start

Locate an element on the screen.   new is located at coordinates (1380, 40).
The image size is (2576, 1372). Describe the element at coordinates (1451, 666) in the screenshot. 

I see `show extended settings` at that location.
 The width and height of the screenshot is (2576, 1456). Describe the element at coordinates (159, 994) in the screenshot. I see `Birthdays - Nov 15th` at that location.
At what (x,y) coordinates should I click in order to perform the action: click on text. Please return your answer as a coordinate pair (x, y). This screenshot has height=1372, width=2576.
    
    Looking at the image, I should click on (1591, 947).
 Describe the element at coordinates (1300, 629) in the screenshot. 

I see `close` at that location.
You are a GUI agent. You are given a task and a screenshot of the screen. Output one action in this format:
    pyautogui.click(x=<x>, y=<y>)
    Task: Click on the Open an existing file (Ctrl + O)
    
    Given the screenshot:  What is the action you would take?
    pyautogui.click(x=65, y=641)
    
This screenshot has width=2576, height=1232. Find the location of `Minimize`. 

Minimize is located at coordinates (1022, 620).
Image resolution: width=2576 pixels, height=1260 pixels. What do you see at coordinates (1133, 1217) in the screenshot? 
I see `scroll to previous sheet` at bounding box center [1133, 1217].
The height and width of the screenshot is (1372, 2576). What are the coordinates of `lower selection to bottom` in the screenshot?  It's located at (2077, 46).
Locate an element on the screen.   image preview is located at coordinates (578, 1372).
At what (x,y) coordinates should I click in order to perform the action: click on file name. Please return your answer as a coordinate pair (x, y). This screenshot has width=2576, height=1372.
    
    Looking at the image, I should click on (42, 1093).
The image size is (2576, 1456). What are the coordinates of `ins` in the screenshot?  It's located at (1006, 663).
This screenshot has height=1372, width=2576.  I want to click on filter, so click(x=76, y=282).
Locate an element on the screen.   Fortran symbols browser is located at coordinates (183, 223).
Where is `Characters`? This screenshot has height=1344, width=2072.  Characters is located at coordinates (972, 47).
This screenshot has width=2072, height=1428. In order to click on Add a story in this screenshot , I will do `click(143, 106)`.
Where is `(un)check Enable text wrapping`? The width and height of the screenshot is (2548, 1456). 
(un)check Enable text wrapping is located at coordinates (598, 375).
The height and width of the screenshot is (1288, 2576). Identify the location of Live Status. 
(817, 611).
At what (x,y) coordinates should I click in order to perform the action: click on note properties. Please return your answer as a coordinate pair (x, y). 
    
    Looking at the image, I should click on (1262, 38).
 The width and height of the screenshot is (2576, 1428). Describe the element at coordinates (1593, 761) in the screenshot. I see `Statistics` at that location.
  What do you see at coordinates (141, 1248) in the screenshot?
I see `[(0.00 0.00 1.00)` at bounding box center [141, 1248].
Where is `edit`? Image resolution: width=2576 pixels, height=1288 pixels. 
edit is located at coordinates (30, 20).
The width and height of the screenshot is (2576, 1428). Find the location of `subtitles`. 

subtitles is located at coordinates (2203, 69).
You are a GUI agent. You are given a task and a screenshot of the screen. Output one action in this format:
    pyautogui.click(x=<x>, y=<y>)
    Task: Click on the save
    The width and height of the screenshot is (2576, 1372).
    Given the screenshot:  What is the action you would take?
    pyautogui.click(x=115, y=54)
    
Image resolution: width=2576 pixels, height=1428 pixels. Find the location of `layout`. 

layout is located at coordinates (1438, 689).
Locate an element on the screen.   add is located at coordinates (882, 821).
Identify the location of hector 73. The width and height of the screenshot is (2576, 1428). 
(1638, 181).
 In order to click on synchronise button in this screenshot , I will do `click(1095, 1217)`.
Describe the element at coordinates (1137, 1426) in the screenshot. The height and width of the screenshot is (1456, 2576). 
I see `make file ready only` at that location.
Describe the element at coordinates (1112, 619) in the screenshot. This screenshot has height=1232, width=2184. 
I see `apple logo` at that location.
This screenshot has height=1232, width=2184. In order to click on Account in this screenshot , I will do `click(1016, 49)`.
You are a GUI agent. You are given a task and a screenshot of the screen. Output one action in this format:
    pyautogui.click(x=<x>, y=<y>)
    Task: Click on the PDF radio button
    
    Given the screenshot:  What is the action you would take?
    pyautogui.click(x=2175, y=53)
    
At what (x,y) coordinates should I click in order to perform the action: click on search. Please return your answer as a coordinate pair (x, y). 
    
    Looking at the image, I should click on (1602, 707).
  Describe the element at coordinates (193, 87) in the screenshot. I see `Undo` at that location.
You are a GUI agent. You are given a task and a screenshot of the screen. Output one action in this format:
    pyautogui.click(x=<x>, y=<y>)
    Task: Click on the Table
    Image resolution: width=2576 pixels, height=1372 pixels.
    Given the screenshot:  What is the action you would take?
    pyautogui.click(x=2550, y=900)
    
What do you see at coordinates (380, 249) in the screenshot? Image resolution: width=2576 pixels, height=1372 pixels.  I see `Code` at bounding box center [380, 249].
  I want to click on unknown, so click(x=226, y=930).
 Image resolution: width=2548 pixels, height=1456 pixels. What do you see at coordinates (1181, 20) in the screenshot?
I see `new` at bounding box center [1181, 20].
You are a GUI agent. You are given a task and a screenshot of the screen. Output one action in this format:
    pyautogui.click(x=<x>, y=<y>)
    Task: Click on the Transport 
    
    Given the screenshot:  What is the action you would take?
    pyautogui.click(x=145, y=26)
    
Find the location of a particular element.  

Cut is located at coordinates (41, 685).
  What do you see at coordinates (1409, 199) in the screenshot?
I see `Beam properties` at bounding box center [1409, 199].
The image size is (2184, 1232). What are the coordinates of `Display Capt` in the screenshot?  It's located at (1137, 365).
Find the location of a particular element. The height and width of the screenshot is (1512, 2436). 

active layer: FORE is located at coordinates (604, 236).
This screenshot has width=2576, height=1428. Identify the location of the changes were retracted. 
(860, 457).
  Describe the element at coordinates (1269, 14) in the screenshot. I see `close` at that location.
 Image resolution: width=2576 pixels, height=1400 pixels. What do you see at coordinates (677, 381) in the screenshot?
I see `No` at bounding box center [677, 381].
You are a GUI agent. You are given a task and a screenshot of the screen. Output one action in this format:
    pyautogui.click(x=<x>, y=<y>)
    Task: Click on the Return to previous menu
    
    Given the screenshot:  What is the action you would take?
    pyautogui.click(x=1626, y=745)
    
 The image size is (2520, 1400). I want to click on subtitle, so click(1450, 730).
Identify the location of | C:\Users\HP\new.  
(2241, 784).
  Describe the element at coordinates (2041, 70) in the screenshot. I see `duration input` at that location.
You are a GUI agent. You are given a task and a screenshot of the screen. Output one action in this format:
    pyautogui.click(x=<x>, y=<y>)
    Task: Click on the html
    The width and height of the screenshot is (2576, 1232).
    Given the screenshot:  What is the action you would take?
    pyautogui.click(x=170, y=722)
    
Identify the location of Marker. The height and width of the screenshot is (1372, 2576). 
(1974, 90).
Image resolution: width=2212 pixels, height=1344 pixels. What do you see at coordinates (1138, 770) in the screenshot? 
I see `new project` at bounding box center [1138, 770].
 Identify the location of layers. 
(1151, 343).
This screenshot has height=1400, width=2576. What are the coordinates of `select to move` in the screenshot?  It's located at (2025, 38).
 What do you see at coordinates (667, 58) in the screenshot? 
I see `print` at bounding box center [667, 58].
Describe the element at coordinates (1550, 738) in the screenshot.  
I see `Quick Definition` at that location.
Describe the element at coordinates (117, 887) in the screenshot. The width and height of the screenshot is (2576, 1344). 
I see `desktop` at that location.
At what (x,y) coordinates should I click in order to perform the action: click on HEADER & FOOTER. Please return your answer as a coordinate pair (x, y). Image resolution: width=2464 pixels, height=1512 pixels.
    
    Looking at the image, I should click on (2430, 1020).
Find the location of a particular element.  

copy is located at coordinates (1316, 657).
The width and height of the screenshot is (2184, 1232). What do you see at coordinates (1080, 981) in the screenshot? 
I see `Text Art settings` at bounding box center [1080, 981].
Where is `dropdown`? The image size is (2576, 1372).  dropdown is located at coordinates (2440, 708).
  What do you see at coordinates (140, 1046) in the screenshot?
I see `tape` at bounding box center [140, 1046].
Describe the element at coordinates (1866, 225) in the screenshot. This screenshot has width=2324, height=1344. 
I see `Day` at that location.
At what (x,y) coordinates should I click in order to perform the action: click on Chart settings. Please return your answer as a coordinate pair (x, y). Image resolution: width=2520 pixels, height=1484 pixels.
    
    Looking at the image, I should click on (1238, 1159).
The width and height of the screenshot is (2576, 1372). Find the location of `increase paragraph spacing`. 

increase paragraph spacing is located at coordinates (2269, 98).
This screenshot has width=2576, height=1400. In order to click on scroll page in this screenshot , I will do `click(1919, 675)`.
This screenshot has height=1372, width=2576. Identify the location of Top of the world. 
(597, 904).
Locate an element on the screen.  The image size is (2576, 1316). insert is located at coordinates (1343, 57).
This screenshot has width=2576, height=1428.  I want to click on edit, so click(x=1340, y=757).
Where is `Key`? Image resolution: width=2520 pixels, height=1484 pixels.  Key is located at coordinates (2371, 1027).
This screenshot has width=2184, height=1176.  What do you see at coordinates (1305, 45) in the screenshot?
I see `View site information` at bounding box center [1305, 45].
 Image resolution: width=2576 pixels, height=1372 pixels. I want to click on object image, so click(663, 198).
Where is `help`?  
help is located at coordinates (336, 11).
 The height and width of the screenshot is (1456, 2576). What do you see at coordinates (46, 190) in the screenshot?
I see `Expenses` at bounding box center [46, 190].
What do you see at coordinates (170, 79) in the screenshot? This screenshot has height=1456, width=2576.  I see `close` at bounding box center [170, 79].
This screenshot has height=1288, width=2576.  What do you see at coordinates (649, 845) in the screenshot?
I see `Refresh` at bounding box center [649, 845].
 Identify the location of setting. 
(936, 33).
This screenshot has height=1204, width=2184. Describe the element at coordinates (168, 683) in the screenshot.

end

Exercise
Put everything in the material above, from the line containing "What do you see at coordinates (1409, 199)" down to the line containing "active layer: FORE" (both included), into a numbered list, leaving out any blank lines.

Output for this exercise
1.   What do you see at coordinates (1409, 199) in the screenshot?
2. I see `Beam properties` at bounding box center [1409, 199].
3. The image size is (2184, 1232). What are the coordinates of `Display Capt` in the screenshot?  It's located at (1137, 365).
4. Find the location of a particular element. The height and width of the screenshot is (1512, 2436). 
5. active layer: FORE is located at coordinates (604, 236).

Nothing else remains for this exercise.